# [Given data]

- Opening Delimiter -

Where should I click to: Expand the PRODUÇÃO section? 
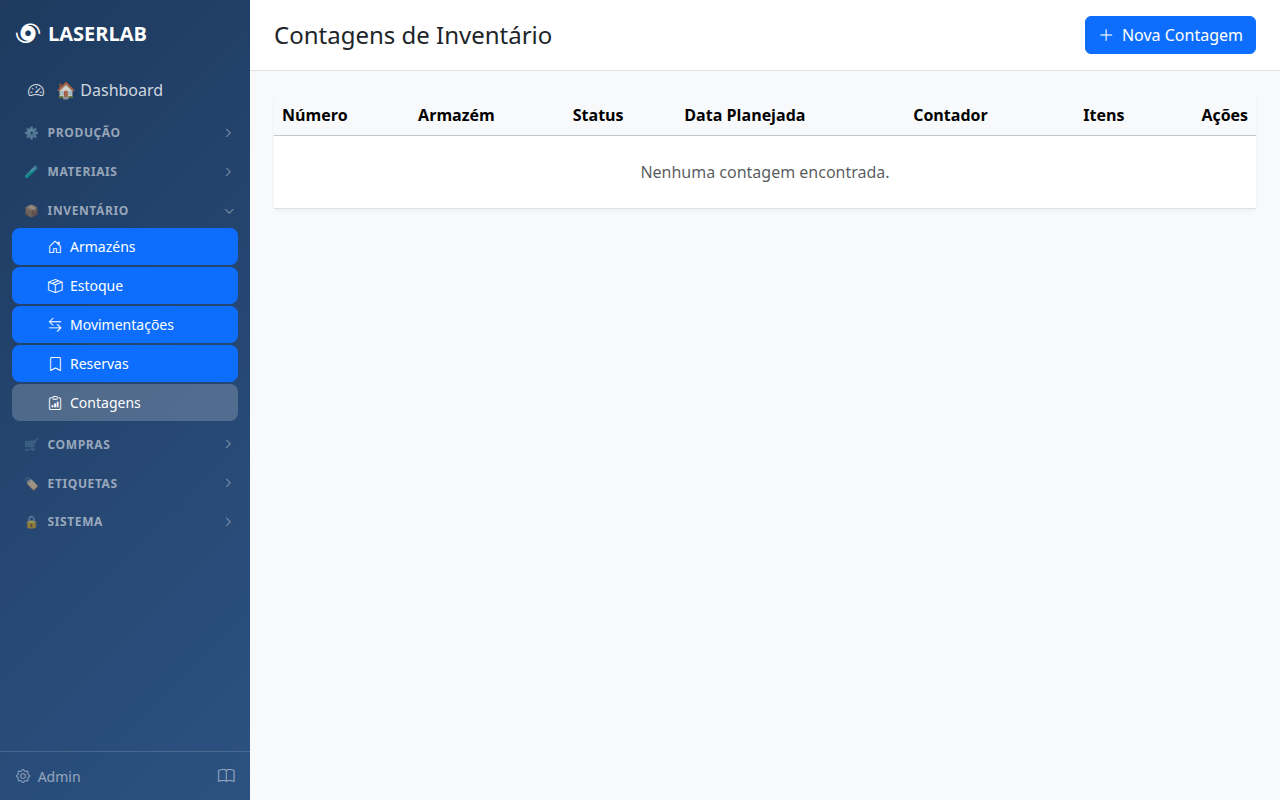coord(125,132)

- Closing Delimiter -
- Opening Delimiter -

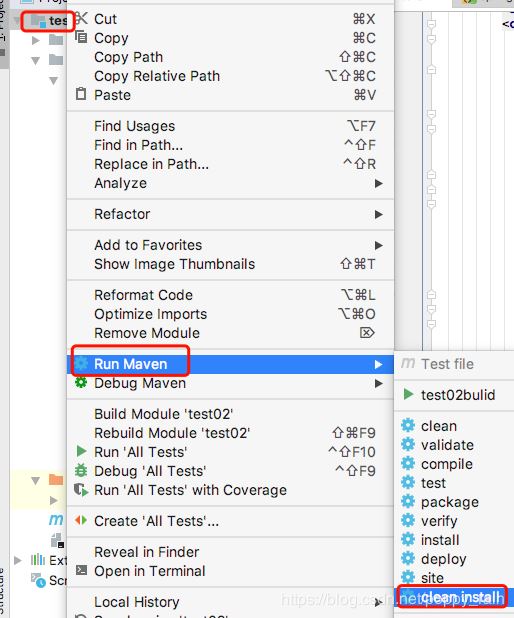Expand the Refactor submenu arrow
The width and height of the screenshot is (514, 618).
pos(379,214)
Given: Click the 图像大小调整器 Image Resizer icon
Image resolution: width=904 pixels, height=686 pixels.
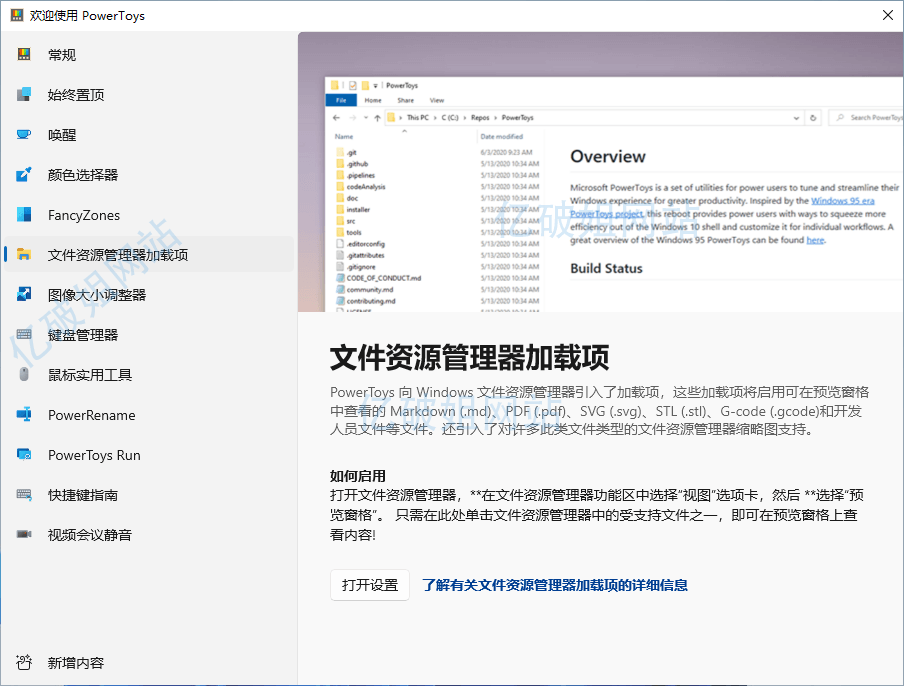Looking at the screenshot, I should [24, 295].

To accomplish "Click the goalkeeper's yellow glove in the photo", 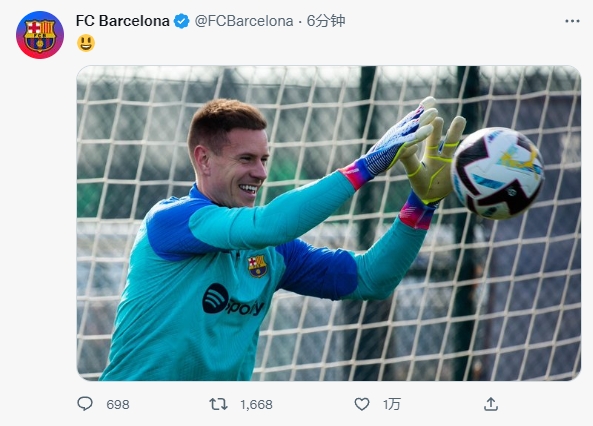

- Closing Delimiter -

Please print the lines above word for word, starting at the one with "Given: Click the 图像大小调整器 Image Resizer icon" and ending at the one with "the goalkeeper's yellow", both included, and without any picture.

Given: Click the 图像大小调整器 Image Resizer icon
Image resolution: width=904 pixels, height=686 pixels.
Looking at the screenshot, I should [24, 295].

To accomplish "Click the goalkeeper's yellow glove in the photo", 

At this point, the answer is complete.